■ Your instructions: The lines to find are those in the entries that hold the word "heading"; copy every one of them.

■ Material provided:

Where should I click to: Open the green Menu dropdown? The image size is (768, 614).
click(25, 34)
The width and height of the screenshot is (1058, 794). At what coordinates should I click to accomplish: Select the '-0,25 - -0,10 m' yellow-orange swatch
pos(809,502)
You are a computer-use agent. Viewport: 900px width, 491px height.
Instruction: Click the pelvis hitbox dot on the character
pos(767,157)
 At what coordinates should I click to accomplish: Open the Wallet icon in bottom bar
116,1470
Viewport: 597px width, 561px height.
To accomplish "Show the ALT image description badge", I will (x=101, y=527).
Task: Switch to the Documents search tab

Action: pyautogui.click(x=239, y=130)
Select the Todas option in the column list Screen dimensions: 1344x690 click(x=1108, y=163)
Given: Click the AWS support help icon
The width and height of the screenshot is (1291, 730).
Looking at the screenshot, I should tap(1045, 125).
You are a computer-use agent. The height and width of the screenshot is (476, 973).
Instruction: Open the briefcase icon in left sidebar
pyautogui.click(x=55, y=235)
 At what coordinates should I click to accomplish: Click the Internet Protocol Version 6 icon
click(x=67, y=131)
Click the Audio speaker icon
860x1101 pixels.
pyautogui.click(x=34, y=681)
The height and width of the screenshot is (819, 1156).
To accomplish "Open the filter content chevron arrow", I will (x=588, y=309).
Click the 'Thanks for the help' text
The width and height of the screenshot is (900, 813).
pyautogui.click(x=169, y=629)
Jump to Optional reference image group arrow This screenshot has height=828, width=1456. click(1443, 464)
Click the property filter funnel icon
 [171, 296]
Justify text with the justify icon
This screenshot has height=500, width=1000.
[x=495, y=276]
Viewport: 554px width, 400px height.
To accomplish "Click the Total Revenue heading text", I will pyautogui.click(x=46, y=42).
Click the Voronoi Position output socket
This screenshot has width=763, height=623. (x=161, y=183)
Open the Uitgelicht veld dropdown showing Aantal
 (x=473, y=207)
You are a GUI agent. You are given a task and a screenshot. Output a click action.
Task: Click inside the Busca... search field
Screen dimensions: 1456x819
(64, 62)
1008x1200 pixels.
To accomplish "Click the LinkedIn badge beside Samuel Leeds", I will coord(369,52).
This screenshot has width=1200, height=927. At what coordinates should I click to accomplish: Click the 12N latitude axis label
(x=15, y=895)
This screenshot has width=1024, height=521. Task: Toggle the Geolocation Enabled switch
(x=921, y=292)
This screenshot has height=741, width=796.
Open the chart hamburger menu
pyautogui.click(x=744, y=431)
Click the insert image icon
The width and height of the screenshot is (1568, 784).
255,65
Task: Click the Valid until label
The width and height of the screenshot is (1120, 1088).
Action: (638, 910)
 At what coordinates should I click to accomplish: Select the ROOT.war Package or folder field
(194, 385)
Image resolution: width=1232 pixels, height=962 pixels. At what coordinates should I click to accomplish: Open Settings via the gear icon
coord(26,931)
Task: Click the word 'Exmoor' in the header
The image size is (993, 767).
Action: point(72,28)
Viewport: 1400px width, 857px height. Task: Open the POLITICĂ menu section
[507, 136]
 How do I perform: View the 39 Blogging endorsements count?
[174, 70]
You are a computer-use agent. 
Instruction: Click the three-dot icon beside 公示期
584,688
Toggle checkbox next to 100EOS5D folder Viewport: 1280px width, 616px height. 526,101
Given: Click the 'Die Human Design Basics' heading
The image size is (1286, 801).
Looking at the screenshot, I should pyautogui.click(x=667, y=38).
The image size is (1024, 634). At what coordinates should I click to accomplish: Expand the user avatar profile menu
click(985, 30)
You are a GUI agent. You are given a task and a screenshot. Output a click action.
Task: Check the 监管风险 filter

■ Expected answer:
To accomplish "Click the Total Revenue heading text", I will pyautogui.click(x=46, y=42).
Given: Click the 'Die Human Design Basics' heading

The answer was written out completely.